Photo: Canadian Reviewer
Researchers have found security flaws in several fingerprint sensors used in laptops that work with the Windows Hello authentication feature. These flaws can allow bad actors to bypass fingerprint authentication easily and take control of the devices.
The researchers from Blackwing Intelligence tested laptops from Dell, Lenovo, and Microsoft, which use fingerprint sensors from companies like Goodix, Synaptics, and ELAN. They revealed various attacks that can affect these laptops, such as man-in-the-middle and evil maid attacks, at Microsoft’s BlueHat conference in October.
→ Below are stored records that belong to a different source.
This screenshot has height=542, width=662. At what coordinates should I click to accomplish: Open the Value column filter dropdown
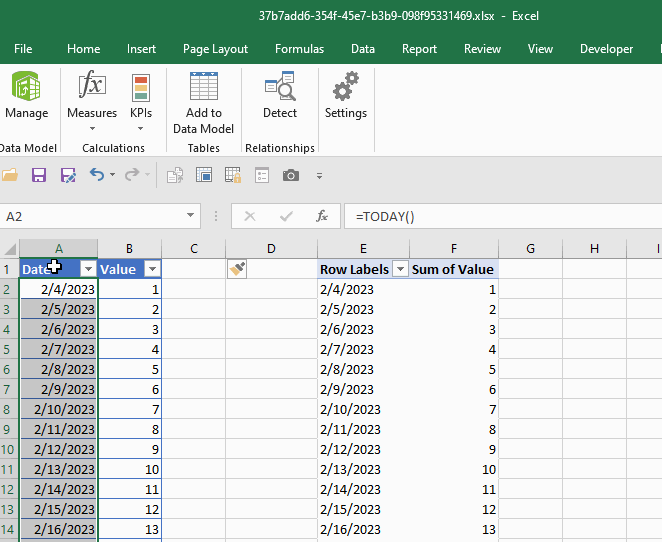(152, 269)
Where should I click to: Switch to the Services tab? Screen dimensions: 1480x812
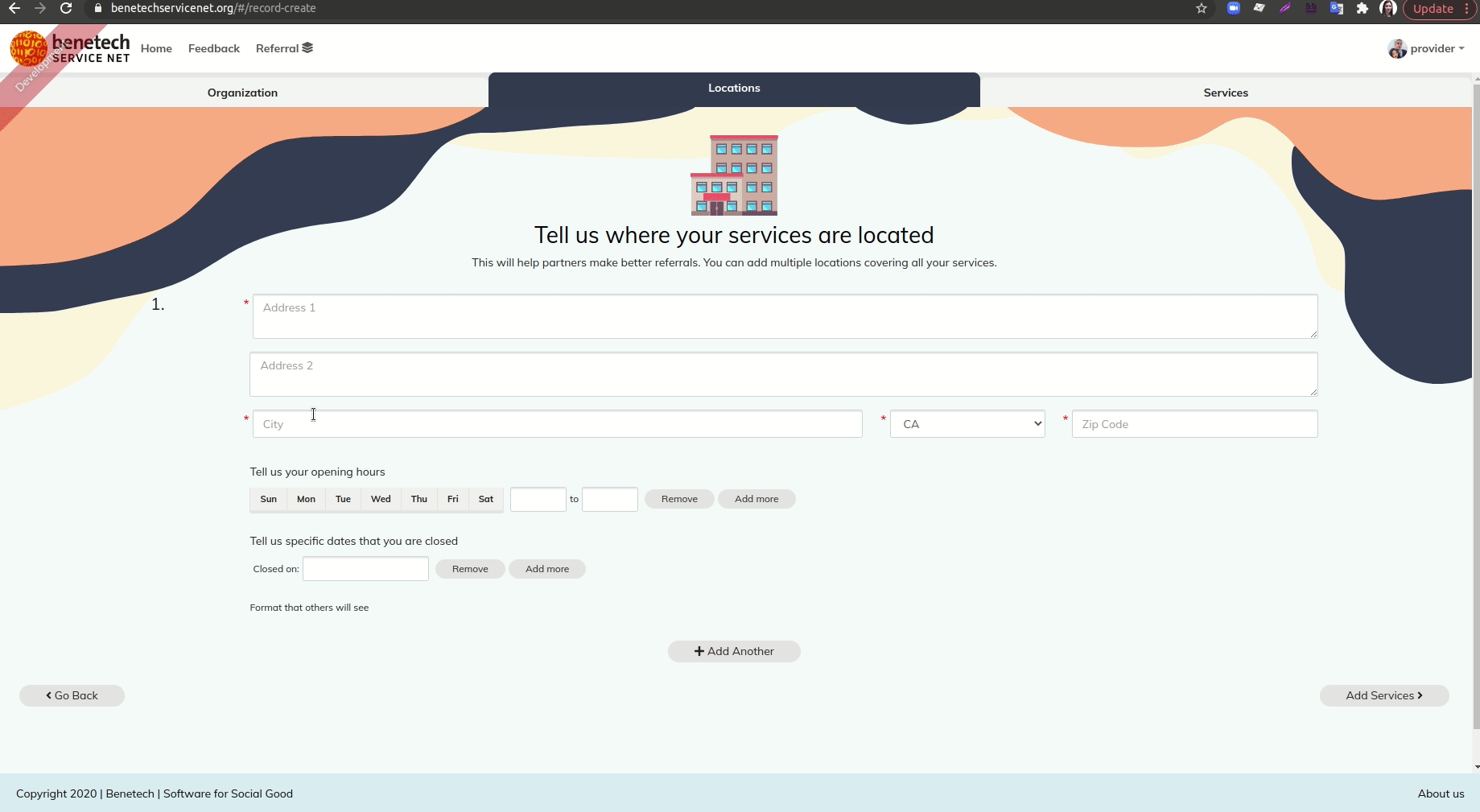[x=1226, y=92]
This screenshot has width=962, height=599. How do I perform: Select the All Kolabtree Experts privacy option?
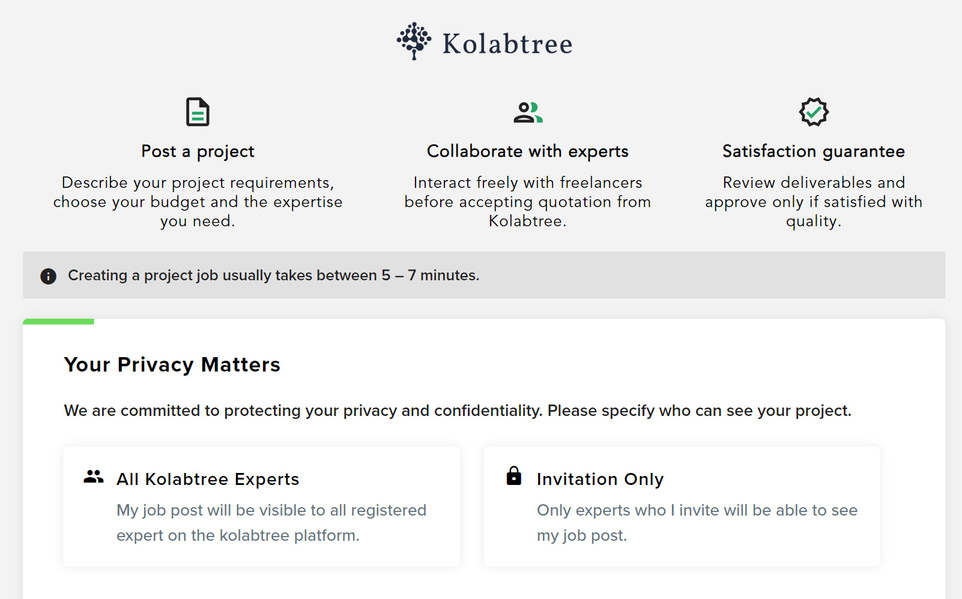tap(261, 506)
The researchers noted that the bypassing involved reverse engineering of the hardware and software on the laptops. They found flaws in the security layer of the Synaptics sensor, in particular. Windows Hello had to be decoded and restructured to get past its setup, but it was still hackable.
The researchers also noted that Microsoft’s Secure Device Connection Protocol (SDCP) is a good attempt at applying a security measure within the biometric standard. It enables more secure communication between the biometric sensor and its laptop. However, not all manufacturers implemented the feature well enough to be effective, if they enabled it at all.
This study follows a 2021 facial recognition biometrics flaw in Windows Hello that allowed users to bypass the feature with certain modifications. Microsoft had to update its feature after researchers presented a proof of concept showing users with masks or plastic surgery bypassing Windows Hello facial recognition authentication.